We initially kind of identified, we called them the missing million, those million people in KiwiSaver who aren't contributing and missing out on the government contribution and trying to understand why they weren't doing it and what the impact was and how we could help in a really frictionless way. And that kind of vision defined a whole lot of how we wanted to make it simple.

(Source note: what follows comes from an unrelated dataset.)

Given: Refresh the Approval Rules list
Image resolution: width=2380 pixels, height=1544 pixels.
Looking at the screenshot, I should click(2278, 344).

And we've obviously grown since then and our market, we think, is a lot bigger than that. It's anyone who wants to better their financial situation, which is pretty much everyone, and we want to build the tools to help do that. But yeah, that kind of how do we help people get there was really important. And we kind of identified that it wasn't that people don't want to, it's that people don't
are afraid or don't understand, and it's that those, when they're that, those tiny points of friction are just enough to go, I just won't do it today. So, you know, I'm just a little bit scared and a little bit nervous, and this one thing's popped up, so I'm just going to put it off for today. And that put it off for today happens every day.
So we wanted to solve those friction points to just make it really, really easy so that when that kind of confidence pops in a little bit, You get it over the line and then you're done and you're set. And you can just let it roll on and grow and grow and grow and grow and grow.
Well, I think, you know, going from no customers to 2,000 to 3,000 and doing their last 1,000 very quickly, you're now getting to the stage where you're starting to get, you know, you guys, the brand's getting recognised and you guys as founders are getting recognised all around the country, I hear every now and then.
Yeah, I had a guy on the airport this morning, you know, we're just waiting for a cough and he pops over and he's like, excuse me, and I'm like, like I always do when a stranger comes and talks to me, that little panic happens and he's like, just wanted to say I really love your app. Awesome. And it was just awesome. Had that a few times.
Like we do with the branded stuff around all over the place now. And people are noticing us and saying hello, which is really, really cool. The best story I think though was about a month after we launched. And we're up here in Auckland for a bunch of meetings, getting around some of the schemes.